## Provided records
__________________________________________________

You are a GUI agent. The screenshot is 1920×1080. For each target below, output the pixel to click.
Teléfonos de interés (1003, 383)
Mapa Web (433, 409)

__________________________________________________

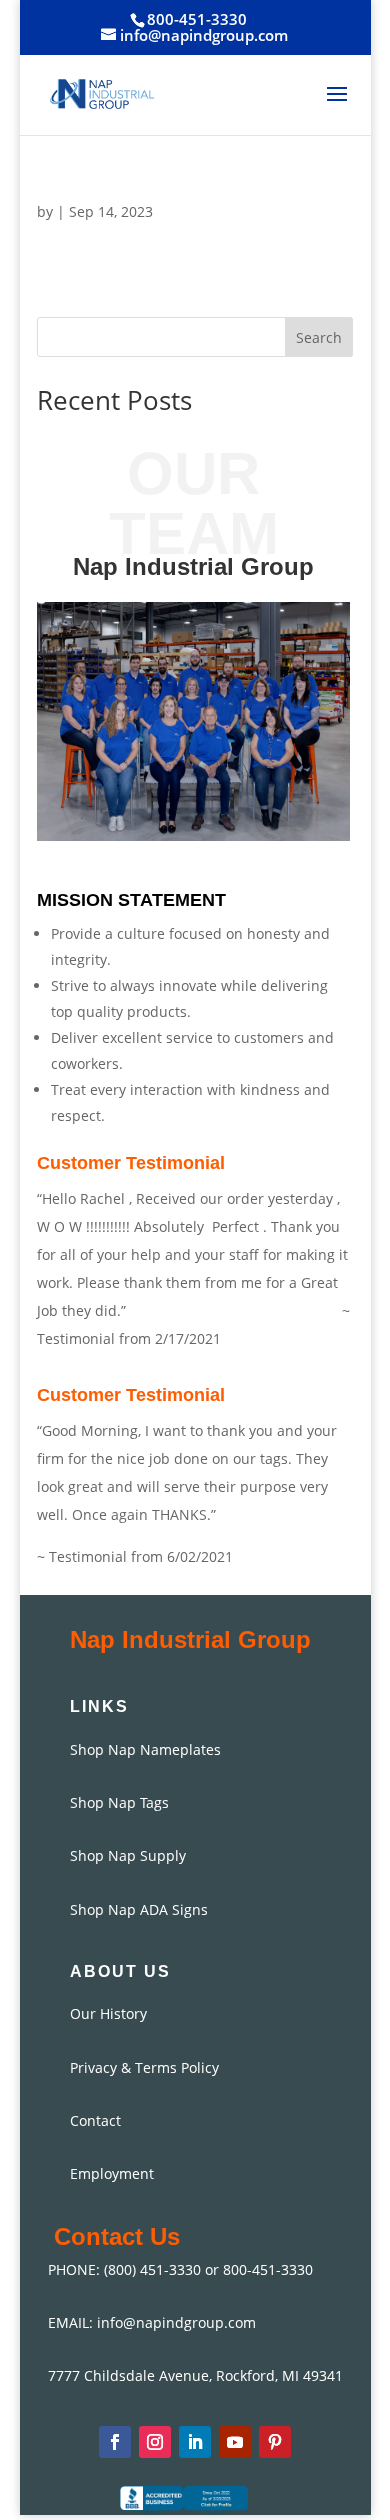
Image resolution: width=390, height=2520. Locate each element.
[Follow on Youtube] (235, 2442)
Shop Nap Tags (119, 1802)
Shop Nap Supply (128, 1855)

__________________________________________________

## Your goal
Of the entries above, repeat exactly the lines between the line with "Image resolution: width=390, height=2520." and the line with "Shop Nap Supply (128, 1855)", inclusive, and no others.

## Answer section
Image resolution: width=390, height=2520. Locate each element.
[Follow on Youtube] (235, 2442)
Shop Nap Tags (119, 1802)
Shop Nap Supply (128, 1855)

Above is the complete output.